-- TEXT PASSAGE follows --

An independent working group has endorsed the Global Medical Device Nomenclature (GMDN) as the preferred method for categorizing high-risk implants in the US and, de facto, internationally.
The Learning UDI Community (LUC) working party, brings together leaders from across the US healthcare sector to assess how the Unique Device Identifier (UDI) dataset is being used. Its role is to coordinate industry efforts to accelerate adoption of the UDI, enabling better standards for identifying and categorizing medical devices in order to raise patient safety standards.
Mark Wasmuth, chief executive of the GMDN Agency, which manages and maintains the GMDN database that categorizes the medical devices, said: “There has, in the past few years, been a realization about how hard it is to identify patients who have received types of implants.
“Improving this is an important area for medical device regulators, and this is being tackled by the LUC working party. Given the scale of the US medical devices market, we expect its decision to use the GMDN for categorizing high-risk implants will be adopted by most countries in the near future.
“The GMDN, which is free to medical device manufacturers as well as other interested parties such as regulators and academics, is particularly well suited for this role because it features accurate definitions and is updated in real-time.
“Following the decision by the US FDA in 2013 to use the GMDN as the categorization system for America’s national regulation, it is now used in healthcare information systems to give real-time analysis of device use. This is a great leap forward in protecting patients because it enables the latest types of products to be assessed.”
The LUC working party was created by the US regulator, the Food & Drugs Administration (FDA) and Advancing Health Care through Supply Chain Excellence (AHRMM), the US membership group for health care supply chain professionals.
In the LUC’s 2019 published report on ‘Device Categorization’ they conclude that in order to extract key device information to support device evaluation, the use of the GMDN aided this process because it is directly linked to products in the GUDID (UDI database).

-- TEXT PASSAGE concluded --
-- INFORMATION follows --

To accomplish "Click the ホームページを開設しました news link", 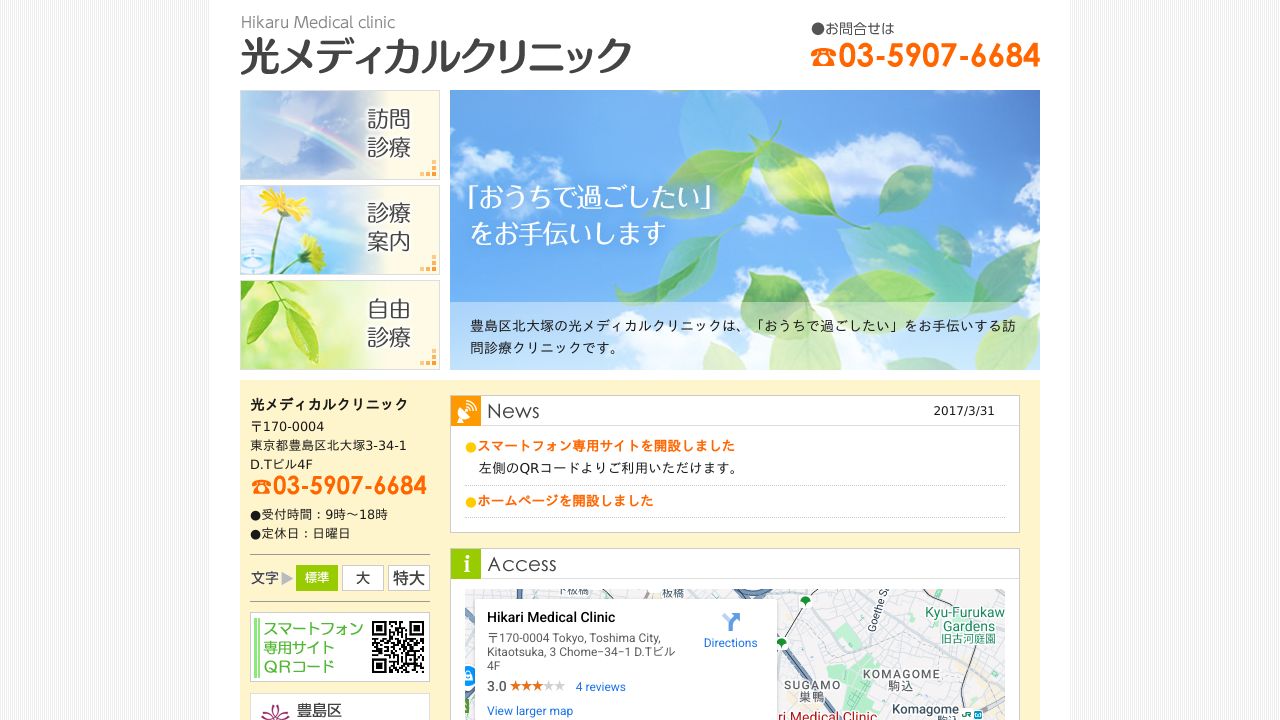I will (x=566, y=503).
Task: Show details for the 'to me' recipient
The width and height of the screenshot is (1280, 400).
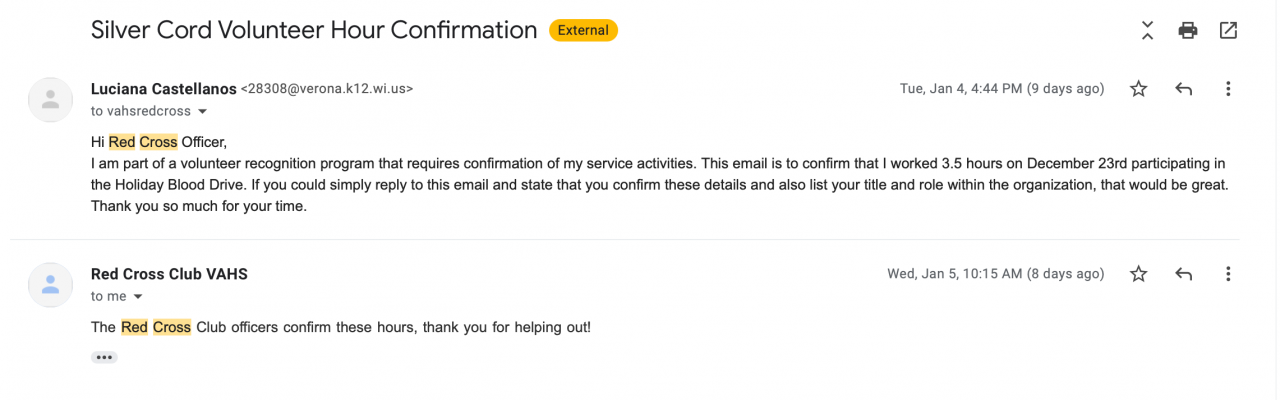Action: [138, 297]
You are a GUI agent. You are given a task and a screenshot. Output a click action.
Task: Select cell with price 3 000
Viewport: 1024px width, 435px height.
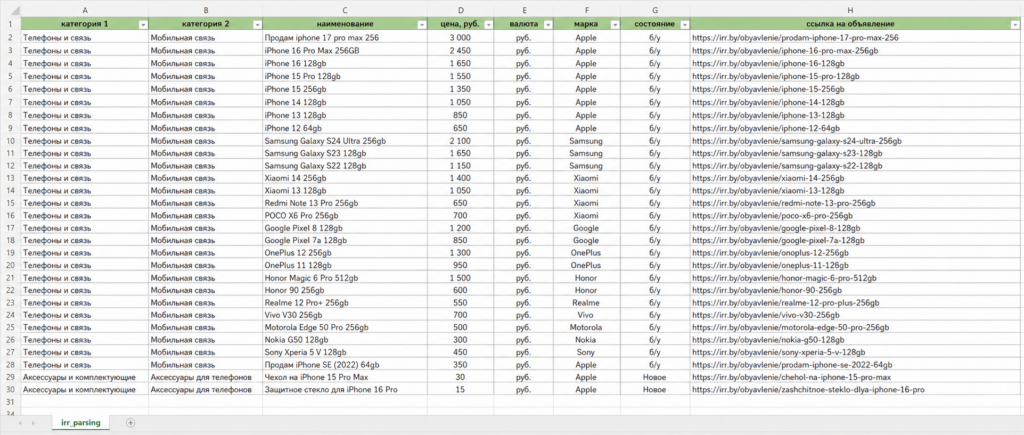(x=461, y=38)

-- INFORMATION concluded --

According to the article on the GMDN, which two bodies created the LUC working party? The records have no connection to the article on the GMDN.

▸ ANSWER TO THIS TASK:
The US Food & Drugs Administration (FDA) and Advancing Health Care through Supply Chain Excellence (AHRMM) created it.